Stored items
== == ==
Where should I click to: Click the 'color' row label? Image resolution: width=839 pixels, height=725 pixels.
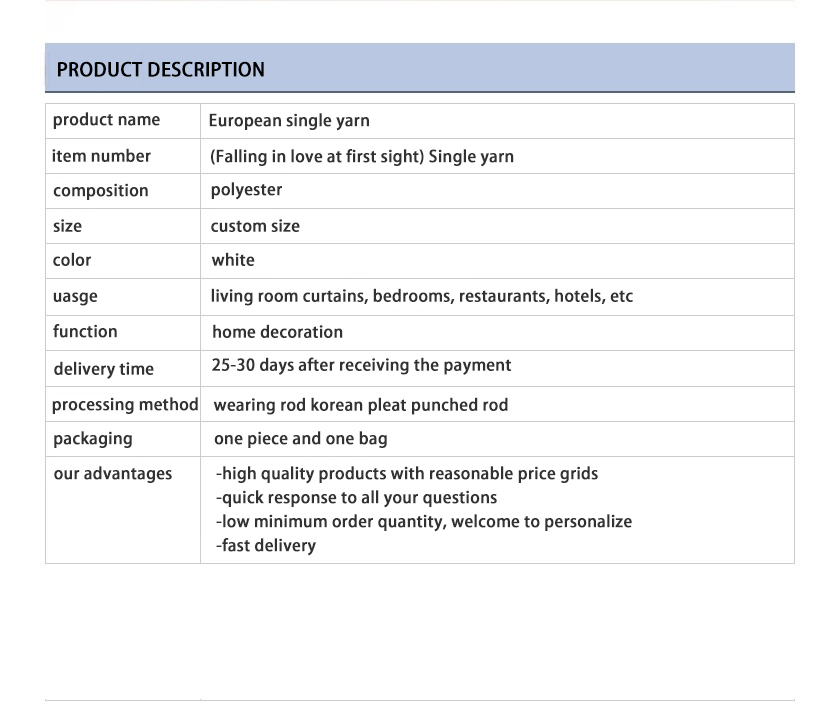[72, 260]
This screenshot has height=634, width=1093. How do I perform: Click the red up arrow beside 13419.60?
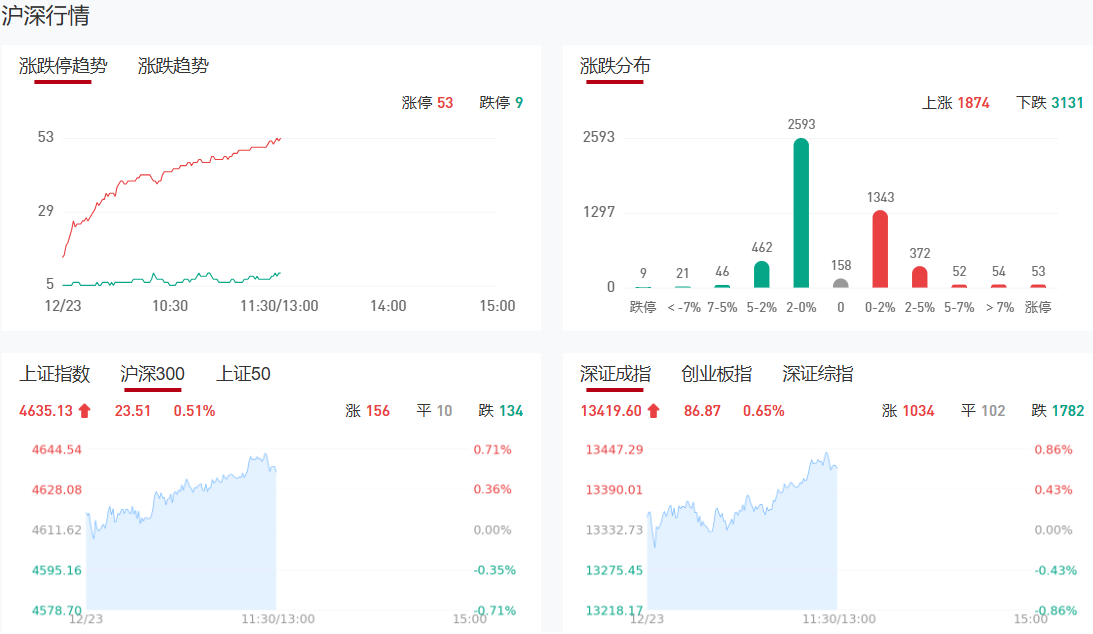pos(653,411)
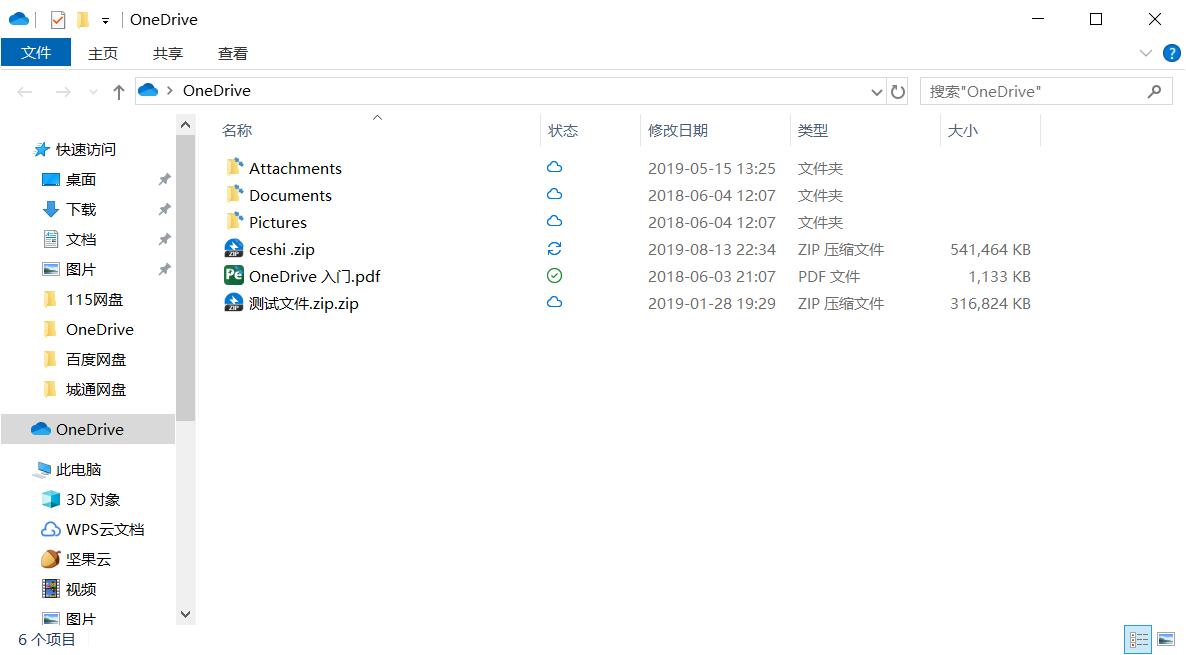Click the syncing icon beside ceshi.zip
1186x655 pixels.
(554, 249)

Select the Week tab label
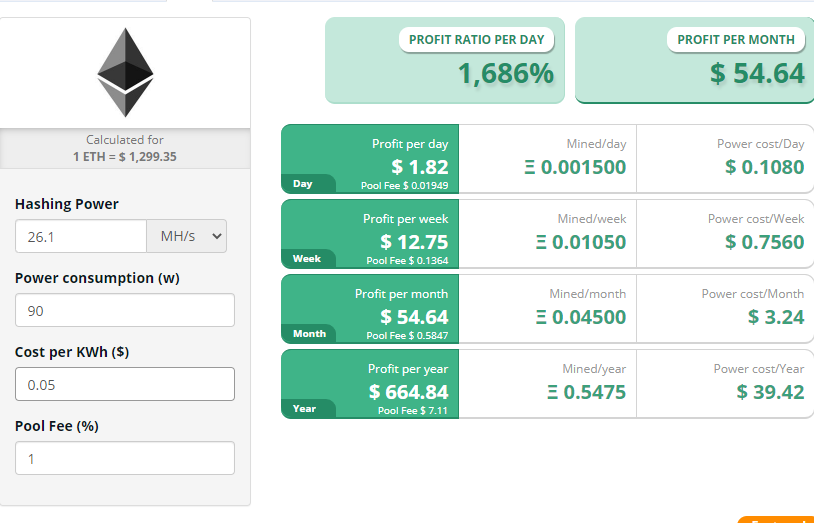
== == ==
The answer must be an exact transcription of the lines from the one holding "This screenshot has" to the last line of the entries above, with no pictures and nothing else.

This screenshot has height=634, width=1093. How do I perform: Click the red up arrow beside 13419.60?
pos(653,411)
Click the syncing icon beside ceshi.zip
1186x655 pixels.
(554, 249)

Select the Week tab label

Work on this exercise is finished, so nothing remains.